Similarly hotels have very varied aspects such as room quality, service, location, amenities, etc. that may elicit polar opposite opinion from customers. On that note, one of the more innovative applications of insights from aspect-based sentiment analysis is “pivoting” hotel reviews based on the above-mentioned aspects of hotels as opposed to showing positive/negative reviews of the hotel as a whole. Aspect-based sentiment attribution gives potential customers much more insight and allows them to choose the hotel based on the aspects that are key for them.
AR: Q7. What soft skills do you think are the most important for practitioners in the field of Sentiment Mining?
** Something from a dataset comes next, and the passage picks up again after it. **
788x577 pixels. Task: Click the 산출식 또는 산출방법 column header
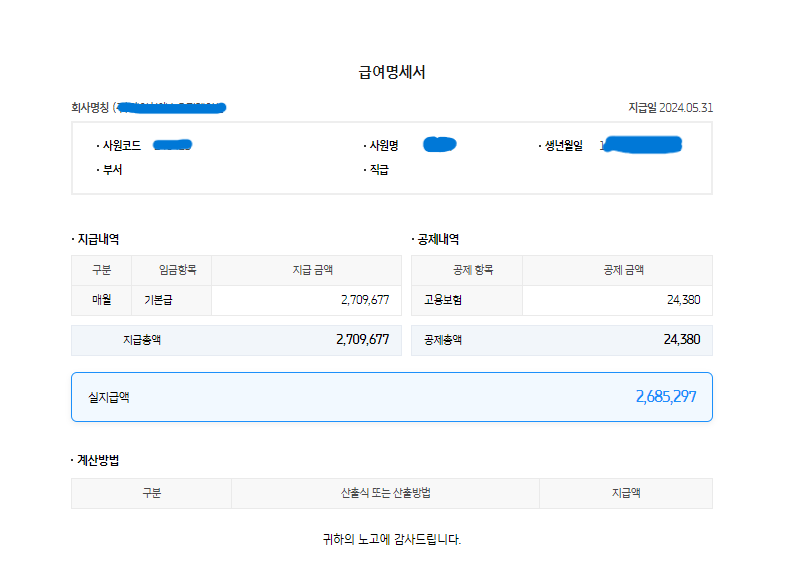point(385,494)
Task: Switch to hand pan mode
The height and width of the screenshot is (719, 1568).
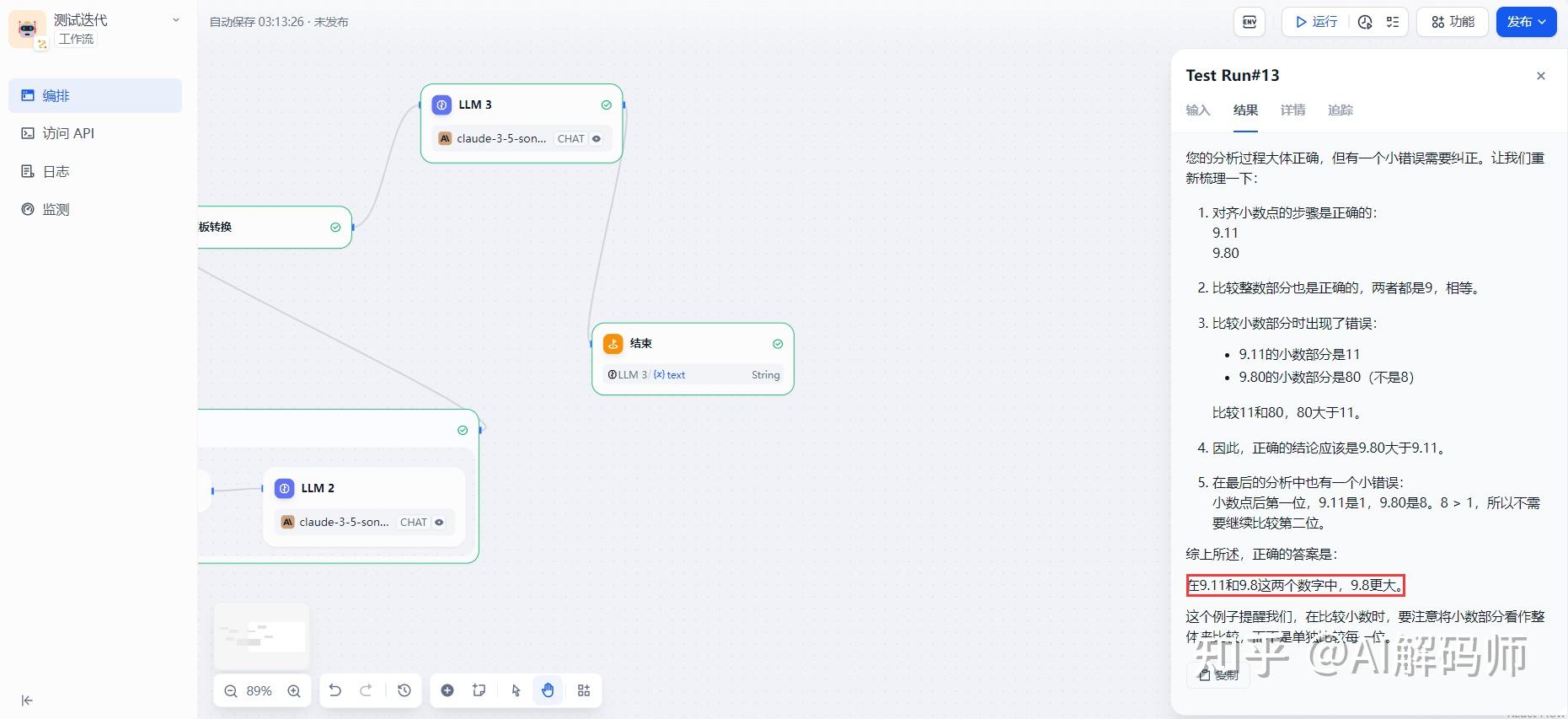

VM: I will name three skills that most immediately come to mind:
Being aware that language is greater than just a bag of words; it contains rich syntactic structure and oftentimes sentiment crucially depends on this structure. For example, sentiment bearing phrases such as “no problems” and “no delivery” and “no problems with delivery” all mean very different things due to the scope of negation, i.e. what negation is applied to, and not due to the mere presence of negation in the phrase. The shorter the review is, the more important structural features of this kind become. A bag of word representation of language is a great over-simplification and only takes one so far, especially in models that require nuanced understanding of sentence meaning such as in sentiment classification.
Being aware of the critical need to design proper code-books for annotation and of the need to test inter-annotator agreement when preparing training sets for supervised learning. The learning algorithm will only be as good as the data that it trains on. The more subtle the annotations on data are the harder it is to design clear annotation instructions. For example, labeling something as positive or negative is already hard, but requiring a three-way or even five-way sentiment assignment is exceedingly subjective and requires the clearest possible instructions to distinguish between “fine” vs. “good” and “good” vs. “excellent”. Ideally, researchers/practitioners should test their own instructions internally prior to crowdsourcing in order to ensure better quality of the resulting annotated data.
Being aware that domain specificity exists. While we want our models to be as general as possible, they simply won’t be in all cases. What is “good” in one domain may be neutral or even “bad” in another. One must we aware of which features are susceptible to this effect and which are more robust. The rule of thumb is, unfortunately, that there are only very few very obvious robust sentiment bearing adjectives and verbs such as “hate” “terrible” “amazing” etc. that unambiguously cut across virtually all domains.
AR: Q8. What was the last book that you read and liked? What do you like to do when you are not working?
VM: The last book I read that I really liked is “Never Let Me Go” by Kazuo Ishiguro, a disquieting futuristic novel, akin to Huxley’s Brave New World, that traces the lives of unusual children in an elite and mysterious school (no more spoilers!). The novel is a brilliant allegory to human life and a beautifully written piece.
When I am not working I dance argentine tango. It is my greatest passion and hobby other than mining text. I have been dancing tango for now over 10 years.